Regional

Justiça de Assis pronuncia motorista do caso Catarina Mercadante

Catarina morreu no dia 29 de janeiro (Foto: Divulgação)

A Justiça pronunciou Luís Paulo Machado de Almeida de 21 anos, que vai sentar no banco dos réus do Tribunal do Júri, apontado como o responsável pela morte da estudante de medicina Catarina Torres Mercadante Leite do Canto, 22, em 29 de janeiro deste ano na rodovia Rachid Rayes (SP-333), em Echaporã.

De acordo com a decisão do juiz Adugar Quirino do Nascimento Souza Junior, da 1ª Vara Criminal de Assis, nesta fase processual é cabível a desclassificação do crime de homicídio doloso para o delito de homicídio culposo. Contudo, apesar do empenho da defesa do réu, a prova não permite que, desde logo, se faça opção pela versão segundo a qual o acusado teria agindo com culpa, e não com dolo eventual.

O juiz ainda listou uma série de situações para tomar a sua decisão, como a possível alta velocidade que o acusado imprimia em seu veículo, mesmo diante do congestionamento de veículos; e a suposta realização de ultrapassagem em local dotado de faixa dupla contínua, sinalizando que a manobra era claramente proibida em ambas as faixas de rolamento.

O magistrado ainda levou em conta a realização da manobra em trecho sem a total visibilidade dos veículos que vinham em sentido contrário; e a realização de ultrapassagem, supostamente arriscada, buscando superar vários veículos de uma só vez.

“O somatório dessas situações, propensas a ocasionar graves consequências no trânsito, se devidamente comprovado, indica a possibilidade de que o agente poderia, em tese, ter anuído com o resultado, gerando a dúvida no sentido de que a sua conduta estaria, desde já, classificada como culpa”, diz trecho da decisão.

Catarina morreu ainda no local (Foto: Divulgação)

O juiz ainda lembrou que a competência para análise e decisão a respeito de tais elementos é constitucionalmente atribuída ao Tribunal do Júri.

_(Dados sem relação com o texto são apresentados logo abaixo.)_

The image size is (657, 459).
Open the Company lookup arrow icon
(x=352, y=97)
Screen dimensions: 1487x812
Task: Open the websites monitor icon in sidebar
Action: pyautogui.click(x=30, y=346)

“Havendo, portanto, a presença de indícios de dolo eventual do homicídio, a controvérsia deve ser submetida ao Tribunal do Júri, salientando-se que a extensão da prova produzida será mais bem sopesada por ocasião da apreciação pelos jurados, sendo que do exame nesta fase não se revelam elementos inequívocos em favor da absolvição sumária, bem como da impronúncia ou da desclassificação”, afirma o magistrado.

Diante da prova da materialidade e dos indícios de autoria, o juiz pronunciou o réu ao Tribunal do Júri. As qualificadoras de perigo comum e recurso que dificultou a defesa da vítima serão objeto de deliberação dos jurados. A decisão foi publicada nesta quinta-feira (25), mas ainda não há uma previsão de data para a realização do Júri.

O réu responde ao processo em liberdade e pode recorrer da pronúncia.